With Valentine’s Day right around the corner, the height of demand for floral bouquet delivery is upon us. If you’re new to the wide world of flora for hire—or if you’re sick of overpaying for a lackluster final product—this buyer’s guide is for you. Pick up tips here for getting the best bang for your buck at the florist, including where and when to order, what to ask for and how to choose the best arrangement for the occasion.
Order local. Always.
As tempting as it is to use a cursory Google search, the first results are often large-scale flower brokers like 1-800 Flowers. A flower broker is merely a call center, and it has no brick-and-mortar shop associated with it. Upwards of 30 percent of what you pay goes to the broker and cuts down on the amount of flowers to actually land in your arrangement.
Is your sweetheart in another city? No problem. Give your local florist a call, and he or she can direct you to a trusted florist in the city of delivery. Shopping local means cutting out the middleman and getting more bang for your buck.
Order at least one week in advance.
“Ordering a week ahead ensures you get exactly what you want,” says florist Shelley Horton, owner of Spring Hill Florist and Gifts in Spring Hill, Tenn. Furthermore, many florists will offer specials or discounts for early Valentine orders like free delivery. Free delivery means you will save at least $10 right off the bat.
Since Valentine’s Day falls on a Friday this year, Horton even recommends ordering for a February 13th delivery. “With Valentine’s on a Friday, many couples go straight to dinner, and it cuts down on the enjoyment of the arrangement. Get flowers delivered on Thursday as pre-Valentine’s Day surprise.”
If ordering early isn’t an option, florists do provide cash-and-carry services. This means dropping by the florist, selecting flowers and leaving with a wrapped bouquet. This is one of the cheapest options, because you are only faced with the cost of the flowers and applicable taxes.
Filler Flowers: A Fresh Way to Save
Floral bouquets typically feature a show-stopper like deeply hued roses or tulips, surrounded by other, smaller flowers in supporting roles.
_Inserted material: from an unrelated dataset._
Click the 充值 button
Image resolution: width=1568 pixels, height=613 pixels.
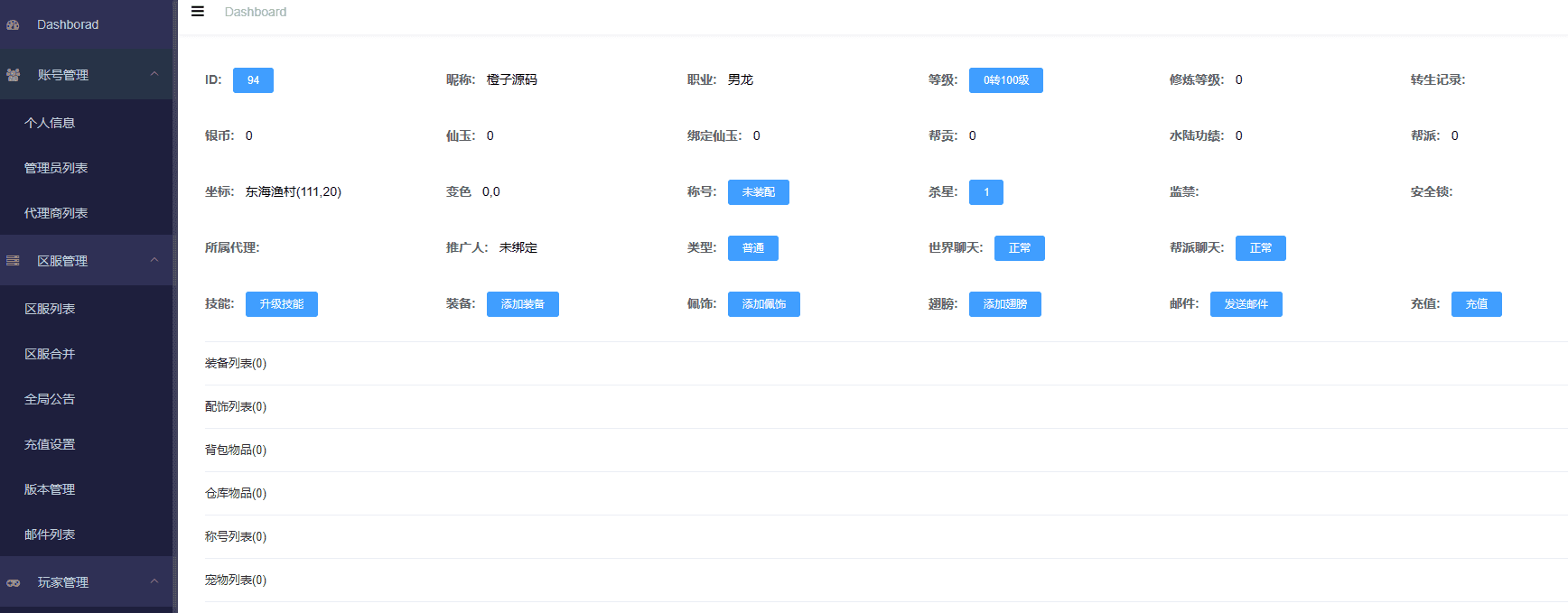[1476, 304]
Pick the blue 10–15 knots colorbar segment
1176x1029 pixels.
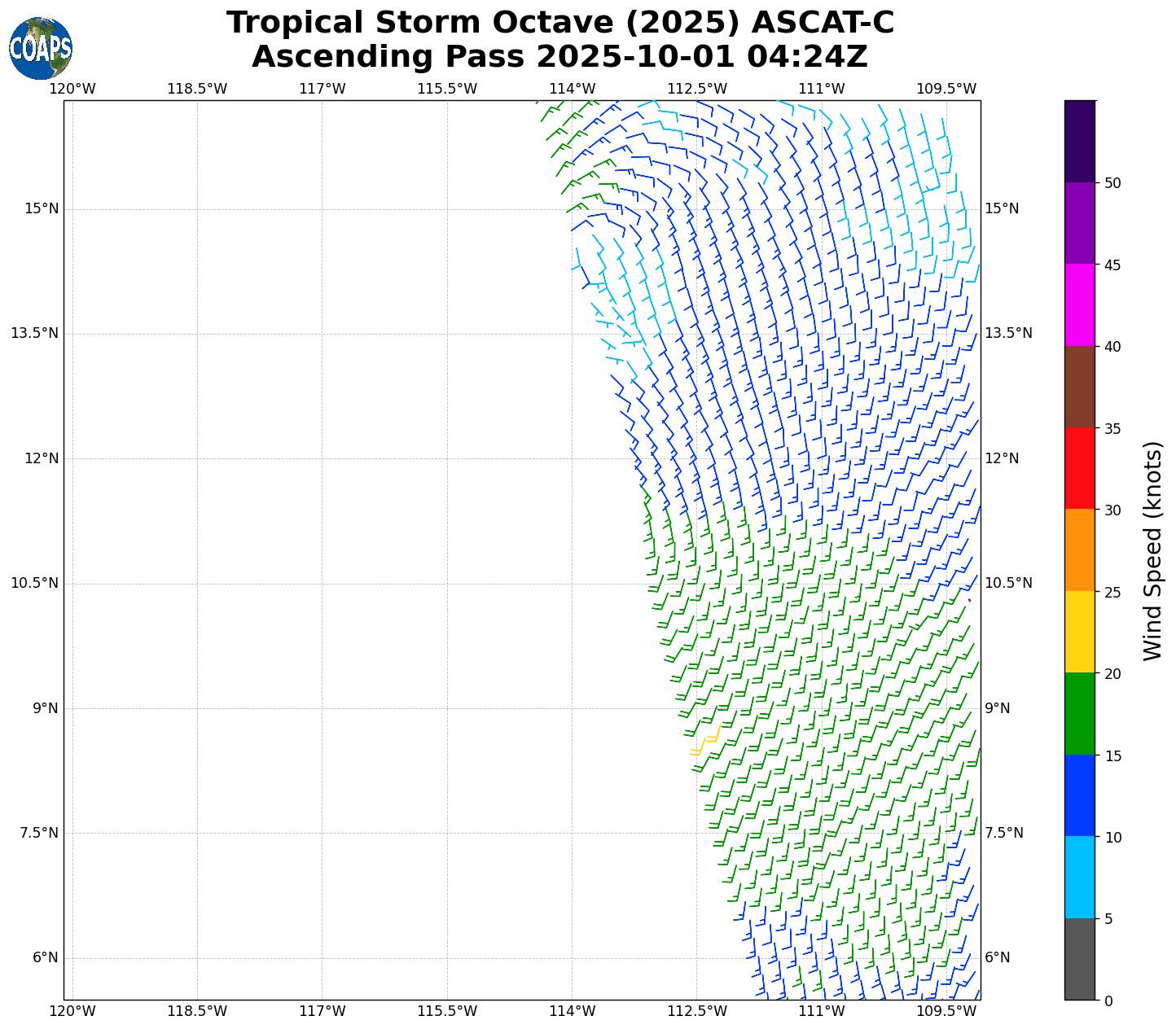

Carnations and baby’s breath used to be popular filler flowers, but most florists now tend steer clear of them.
Stylish, less expensive counterparts include genestra, lily grass, wax flower, acacia, bupleurum and freesia. These choices add volume, pops of complimentary color and rustic appeal to arrangements for a custom look.
Since floral arrangements are built around one or two primary flowers, it’s important to choose those wisely. Roses are the traditional choice, but the price of roses typically doubles in February as growers meet the high demand.
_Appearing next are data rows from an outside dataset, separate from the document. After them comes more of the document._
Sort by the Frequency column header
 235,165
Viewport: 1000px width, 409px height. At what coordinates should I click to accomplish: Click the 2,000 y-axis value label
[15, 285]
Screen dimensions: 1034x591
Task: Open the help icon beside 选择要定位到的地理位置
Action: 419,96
If your significant other has a favorite flower or favorite color, this is an excellent starting point in assembling a cost-effective but distinctive arrangement. Lilies, hydrangeas, and agapanthas are elegant rose alternatives. Request a minimal display of your desired primary flower, surrounded by less expensive options, like the filler flowers listed above.
Some arrangements are designed to last 365 days a year, making the overall cost of an arrangement amount to pennies a day. European gardens are delicate collections of green plants that will thrive all year. Consider hybridizing a special arrangement and permanent greenery by asking your florist to place blooms in a European garden. Succulents are especially resilient.
Consider the Vessel
The vessel for your arrangement can be a sneaky cost driver. Most vases have a pretty generic look, unless you opt for a more expensive specialty vessel, so always discuss how the arrangement will be contained before finalizing your order. For example, a small cube vase makes for a trusty, inexpensive-yet-tasteful vessel to be used for tight-knit arrangements.
For an excellent cost-saver, consider providing your own vessel. “Most men don’t realize they can bring in their own container and we’ll fill it and deliver it,” says Horton. She also recommends choosing an existing container that is meaningful like a pretty urn, champagne bucket or crystal cut vase.
And finally, always consider the option of requesting a wrapped bouquet as opposed to a glass vessel. Wrapping a bouquet in inexpensive brown craft paper or even newspaper can lend a charming touch of simplicity—if the occasion is right.
Caring For Your Arrangement
Remember, fresh flowers have traveled far and wide before they reach the florist and make it to your doorstep. Follow these tips to extend the life of your arrangement and the happiness of your Valentine.
- Keep arrangements out of direct sunlight.
- Place arrangements away from drafts, i.e. air vents or near doors.
- Change the water every day or two.
- Give the stems a tiny trim to ensure flowers can drink water.